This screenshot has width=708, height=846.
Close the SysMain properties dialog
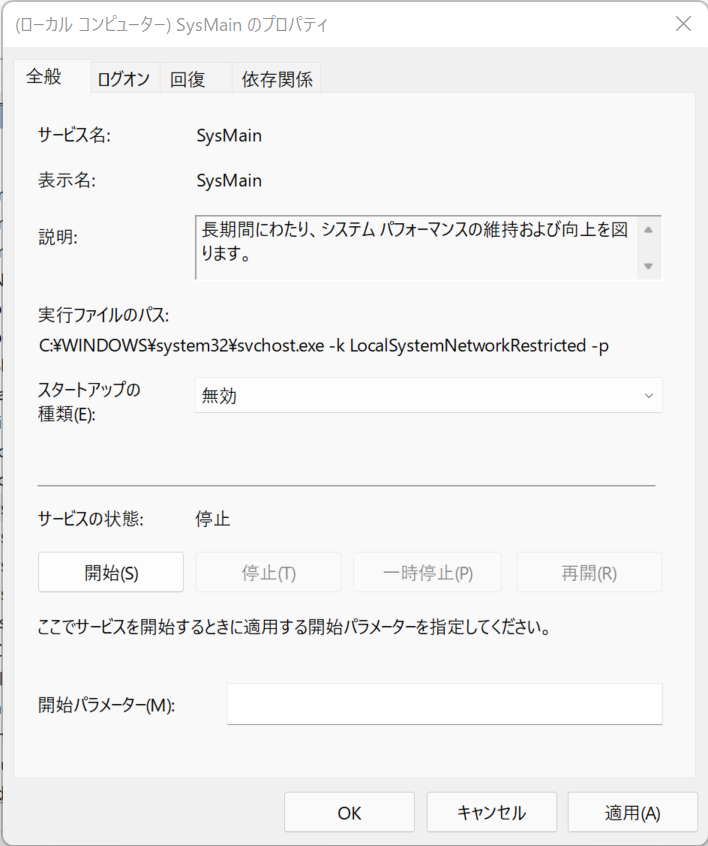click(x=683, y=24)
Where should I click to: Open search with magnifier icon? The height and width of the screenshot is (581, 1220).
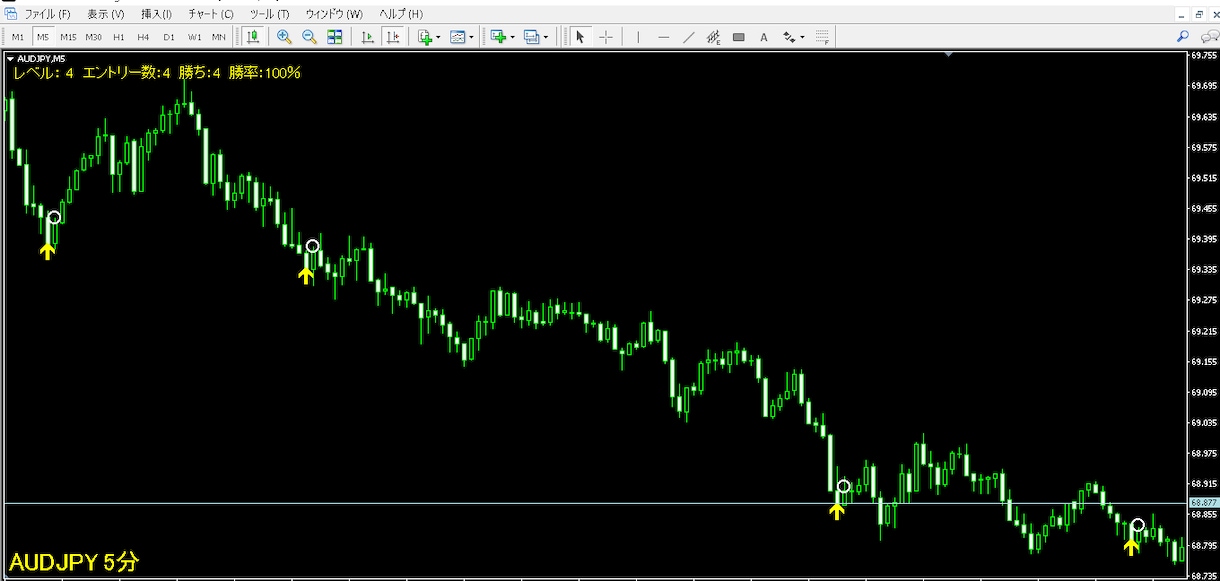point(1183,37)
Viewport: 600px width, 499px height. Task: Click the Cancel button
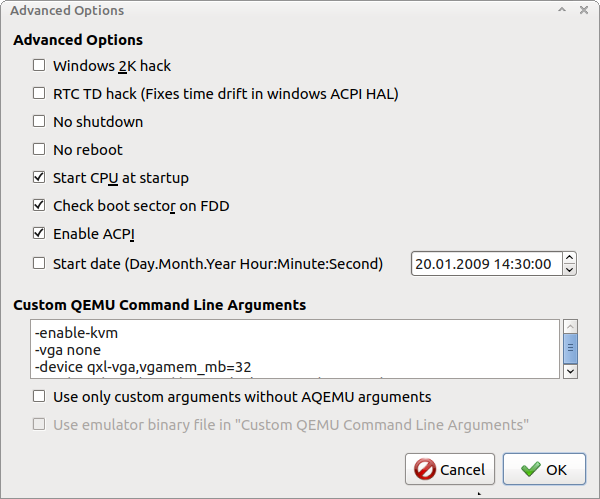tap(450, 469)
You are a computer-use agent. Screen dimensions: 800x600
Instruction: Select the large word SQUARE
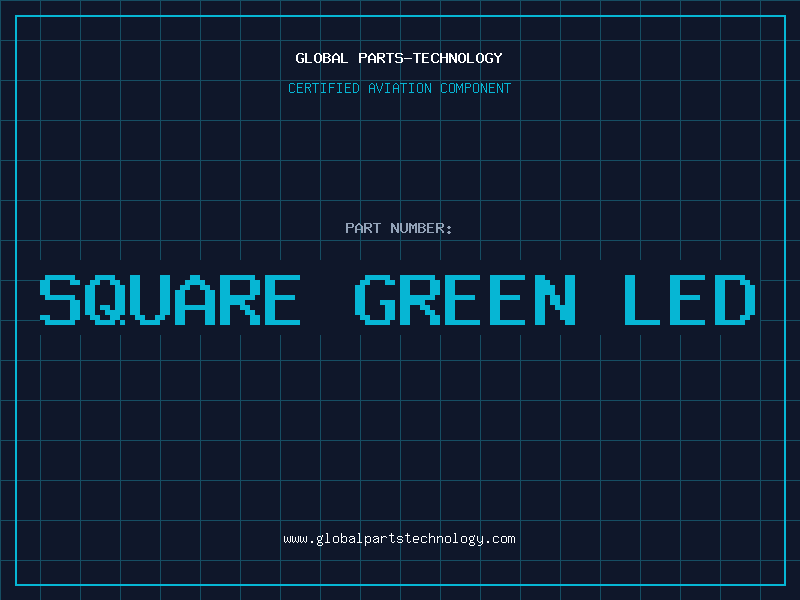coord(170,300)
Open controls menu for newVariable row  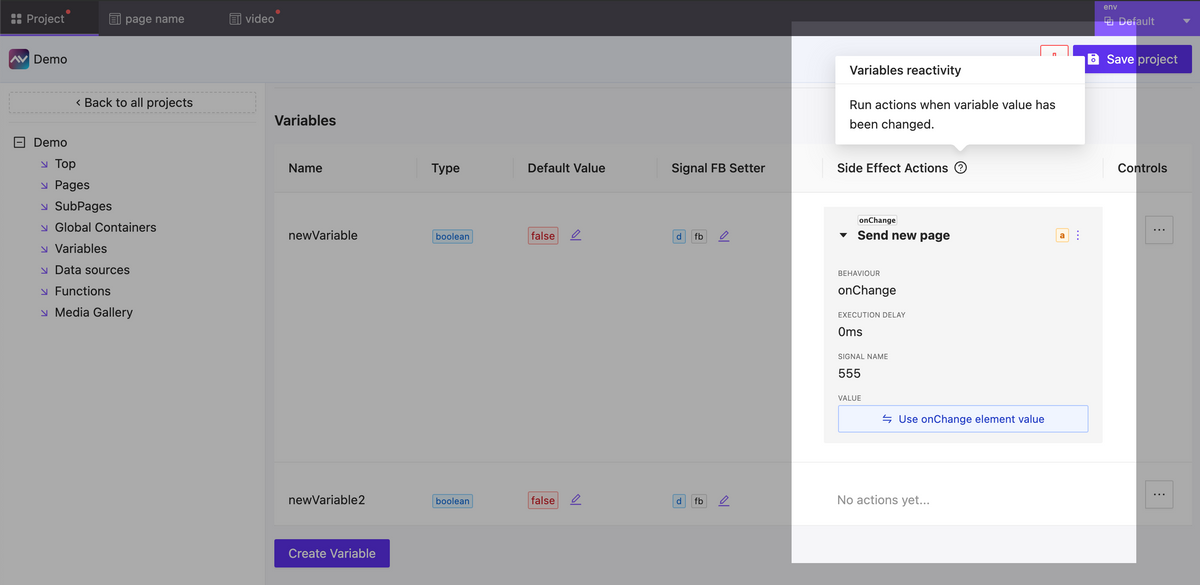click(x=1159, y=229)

---------------

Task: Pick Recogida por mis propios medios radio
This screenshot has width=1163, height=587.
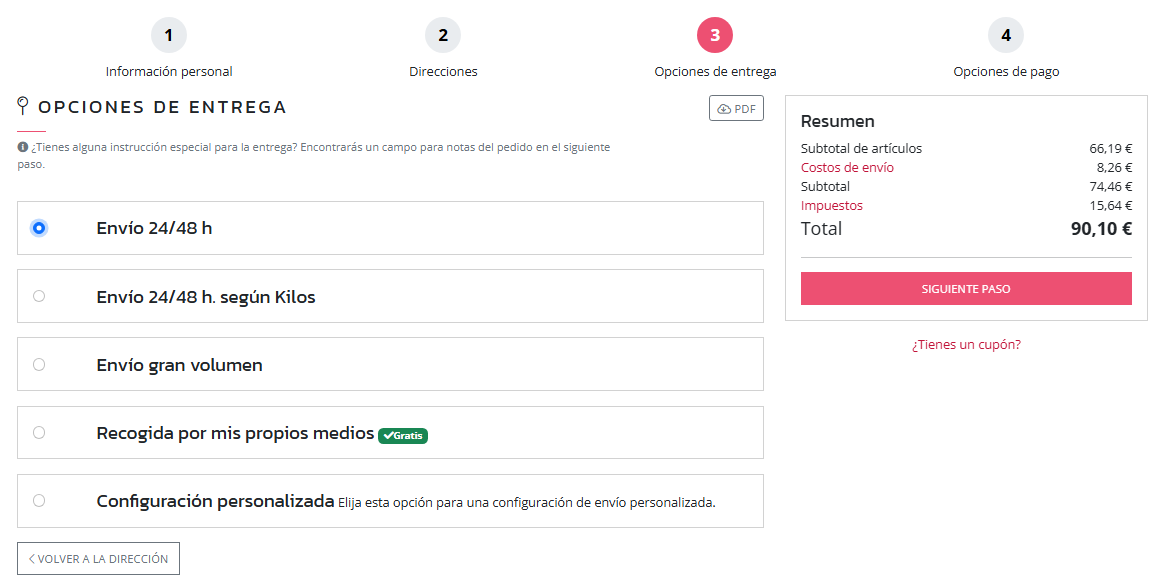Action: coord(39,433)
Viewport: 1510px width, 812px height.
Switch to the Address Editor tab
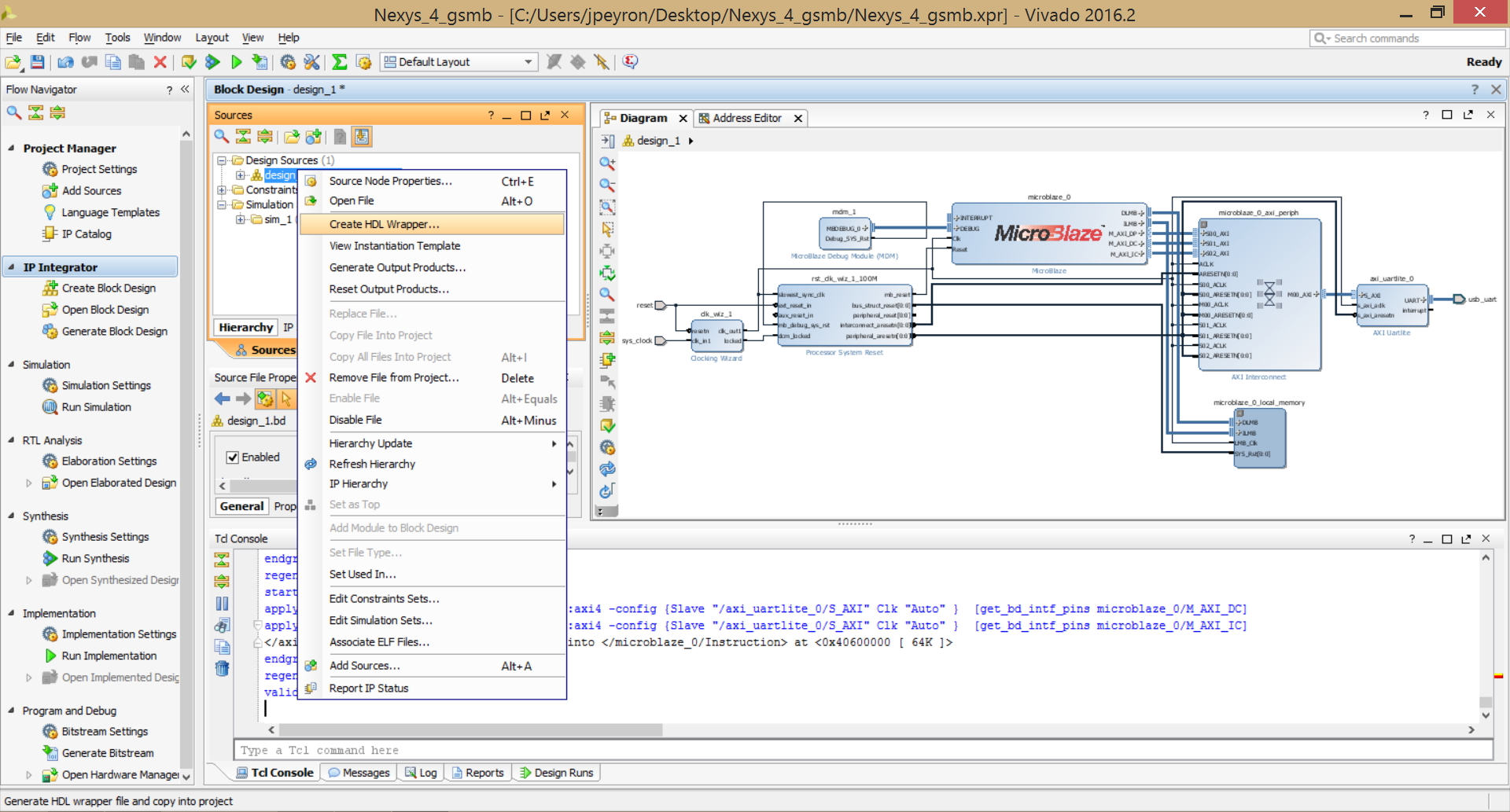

---------------

YOUR TASK: What's needed is an exact copy of the lines above from the one with "This screenshot has width=1163, height=587." through the one with "Switch to the Address Editor tab", both included; the pictures stay out.

ANSWER FOR THE TASK:
This screenshot has width=1163, height=587.
Action: coord(39,433)
Viewport: 1510px width, 812px height.
Switch to the Address Editor tab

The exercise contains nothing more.